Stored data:
┌──

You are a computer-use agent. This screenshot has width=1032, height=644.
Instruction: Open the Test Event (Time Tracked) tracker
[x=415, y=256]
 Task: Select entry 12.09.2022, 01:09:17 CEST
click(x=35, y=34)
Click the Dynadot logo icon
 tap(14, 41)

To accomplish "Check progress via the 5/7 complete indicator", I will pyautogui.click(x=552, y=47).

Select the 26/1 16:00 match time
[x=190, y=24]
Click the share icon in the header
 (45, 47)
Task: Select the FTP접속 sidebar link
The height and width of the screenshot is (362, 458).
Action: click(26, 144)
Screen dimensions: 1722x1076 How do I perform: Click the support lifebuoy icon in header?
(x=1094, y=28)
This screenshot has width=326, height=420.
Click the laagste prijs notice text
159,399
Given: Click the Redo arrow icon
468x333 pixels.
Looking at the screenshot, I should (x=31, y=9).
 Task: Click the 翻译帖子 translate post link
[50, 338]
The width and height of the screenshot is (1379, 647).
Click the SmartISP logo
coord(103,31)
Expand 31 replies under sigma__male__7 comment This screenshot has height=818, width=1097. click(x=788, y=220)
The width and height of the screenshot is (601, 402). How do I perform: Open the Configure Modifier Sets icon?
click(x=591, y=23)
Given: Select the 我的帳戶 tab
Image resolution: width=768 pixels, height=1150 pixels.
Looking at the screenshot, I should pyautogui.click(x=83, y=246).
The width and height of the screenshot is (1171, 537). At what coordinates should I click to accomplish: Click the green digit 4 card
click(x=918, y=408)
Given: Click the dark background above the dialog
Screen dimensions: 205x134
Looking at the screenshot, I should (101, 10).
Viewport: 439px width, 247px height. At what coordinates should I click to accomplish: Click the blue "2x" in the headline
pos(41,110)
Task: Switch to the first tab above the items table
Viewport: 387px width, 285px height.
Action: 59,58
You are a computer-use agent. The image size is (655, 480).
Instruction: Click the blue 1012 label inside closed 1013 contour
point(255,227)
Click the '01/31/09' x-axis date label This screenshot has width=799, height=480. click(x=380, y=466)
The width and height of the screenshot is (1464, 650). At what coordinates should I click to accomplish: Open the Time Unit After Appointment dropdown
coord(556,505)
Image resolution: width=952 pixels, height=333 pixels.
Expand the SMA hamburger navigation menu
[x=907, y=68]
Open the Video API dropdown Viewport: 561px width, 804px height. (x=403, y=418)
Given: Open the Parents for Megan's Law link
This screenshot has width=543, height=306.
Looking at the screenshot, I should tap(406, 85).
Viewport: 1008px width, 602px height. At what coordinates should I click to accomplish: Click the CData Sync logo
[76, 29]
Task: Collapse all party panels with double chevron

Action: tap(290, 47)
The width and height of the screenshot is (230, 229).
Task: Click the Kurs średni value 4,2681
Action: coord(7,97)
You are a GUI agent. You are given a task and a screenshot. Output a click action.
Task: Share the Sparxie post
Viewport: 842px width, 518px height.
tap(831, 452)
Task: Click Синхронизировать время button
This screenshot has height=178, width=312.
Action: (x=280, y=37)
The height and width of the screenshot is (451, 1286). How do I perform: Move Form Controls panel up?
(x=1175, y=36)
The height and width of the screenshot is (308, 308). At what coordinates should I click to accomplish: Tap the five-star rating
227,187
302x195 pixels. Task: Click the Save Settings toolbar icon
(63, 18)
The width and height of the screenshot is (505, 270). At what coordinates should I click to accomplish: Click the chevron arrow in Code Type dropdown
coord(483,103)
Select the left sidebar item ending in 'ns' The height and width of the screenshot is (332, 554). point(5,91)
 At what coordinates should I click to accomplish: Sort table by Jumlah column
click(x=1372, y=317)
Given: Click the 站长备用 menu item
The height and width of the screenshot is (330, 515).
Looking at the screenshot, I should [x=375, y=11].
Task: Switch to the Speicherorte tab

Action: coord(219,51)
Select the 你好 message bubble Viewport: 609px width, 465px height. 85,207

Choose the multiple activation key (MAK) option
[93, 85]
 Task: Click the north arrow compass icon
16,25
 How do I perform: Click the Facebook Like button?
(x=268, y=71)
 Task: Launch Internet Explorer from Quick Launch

└──

Print each line of the data exactly. Keep all of it.

▶ _SOLVED PROBLEM_:
You are a computer-use agent. This screenshot has width=1032, height=644.
Instruction: Open the Test Event (Time Tracked) tracker
[x=415, y=256]
 Task: Select entry 12.09.2022, 01:09:17 CEST
click(x=35, y=34)
Click the Dynadot logo icon
 tap(14, 41)

To accomplish "Check progress via the 5/7 complete indicator", I will pyautogui.click(x=552, y=47).

Select the 26/1 16:00 match time
[x=190, y=24]
Click the share icon in the header
 (45, 47)
Task: Select the FTP접속 sidebar link
The height and width of the screenshot is (362, 458).
Action: click(26, 144)
Screen dimensions: 1722x1076 How do I perform: Click the support lifebuoy icon in header?
(x=1094, y=28)
This screenshot has width=326, height=420.
Click the laagste prijs notice text
159,399
Given: Click the Redo arrow icon
468x333 pixels.
Looking at the screenshot, I should (x=31, y=9).
 Task: Click the 翻译帖子 translate post link
[50, 338]
The width and height of the screenshot is (1379, 647).
Click the SmartISP logo
coord(103,31)
Expand 31 replies under sigma__male__7 comment This screenshot has height=818, width=1097. click(x=788, y=220)
The width and height of the screenshot is (601, 402). How do I perform: Open the Configure Modifier Sets icon?
click(x=591, y=23)
Given: Select the 我的帳戶 tab
Image resolution: width=768 pixels, height=1150 pixels.
Looking at the screenshot, I should pyautogui.click(x=83, y=246).
The width and height of the screenshot is (1171, 537). At what coordinates should I click to accomplish: Click the green digit 4 card
click(x=918, y=408)
Given: Click the dark background above the dialog
Screen dimensions: 205x134
Looking at the screenshot, I should (101, 10).
Viewport: 439px width, 247px height. At what coordinates should I click to accomplish: Click the blue "2x" in the headline
pos(41,110)
Task: Switch to the first tab above the items table
Viewport: 387px width, 285px height.
Action: 59,58
You are a computer-use agent. The image size is (655, 480).
Instruction: Click the blue 1012 label inside closed 1013 contour
point(255,227)
Click the '01/31/09' x-axis date label This screenshot has width=799, height=480. click(x=380, y=466)
The width and height of the screenshot is (1464, 650). At what coordinates should I click to accomplish: Open the Time Unit After Appointment dropdown
coord(556,505)
Image resolution: width=952 pixels, height=333 pixels.
Expand the SMA hamburger navigation menu
[x=907, y=68]
Open the Video API dropdown Viewport: 561px width, 804px height. (x=403, y=418)
Given: Open the Parents for Megan's Law link
This screenshot has width=543, height=306.
Looking at the screenshot, I should tap(406, 85).
Viewport: 1008px width, 602px height. At what coordinates should I click to accomplish: Click the CData Sync logo
[76, 29]
Task: Collapse all party panels with double chevron

Action: tap(290, 47)
The width and height of the screenshot is (230, 229).
Task: Click the Kurs średni value 4,2681
Action: coord(7,97)
You are a GUI agent. You are given a task and a screenshot. Output a click action.
Task: Share the Sparxie post
Viewport: 842px width, 518px height.
tap(831, 452)
Task: Click Синхронизировать время button
This screenshot has height=178, width=312.
Action: (x=280, y=37)
The height and width of the screenshot is (451, 1286). How do I perform: Move Form Controls panel up?
(x=1175, y=36)
The height and width of the screenshot is (308, 308). At what coordinates should I click to accomplish: Tap the five-star rating
227,187
302x195 pixels. Task: Click the Save Settings toolbar icon
(63, 18)
The width and height of the screenshot is (505, 270). At what coordinates should I click to accomplish: Click the chevron arrow in Code Type dropdown
coord(483,103)
Select the left sidebar item ending in 'ns' The height and width of the screenshot is (332, 554). point(5,91)
 At what coordinates should I click to accomplish: Sort table by Jumlah column
click(x=1372, y=317)
Given: Click the 站长备用 menu item
The height and width of the screenshot is (330, 515).
Looking at the screenshot, I should [x=375, y=11].
Task: Switch to the Speicherorte tab

Action: coord(219,51)
Select the 你好 message bubble Viewport: 609px width, 465px height. 85,207

Choose the multiple activation key (MAK) option
[93, 85]
 Task: Click the north arrow compass icon
16,25
 How do I perform: Click the Facebook Like button?
(x=268, y=71)
 Task: Launch Internet Explorer from Quick Launch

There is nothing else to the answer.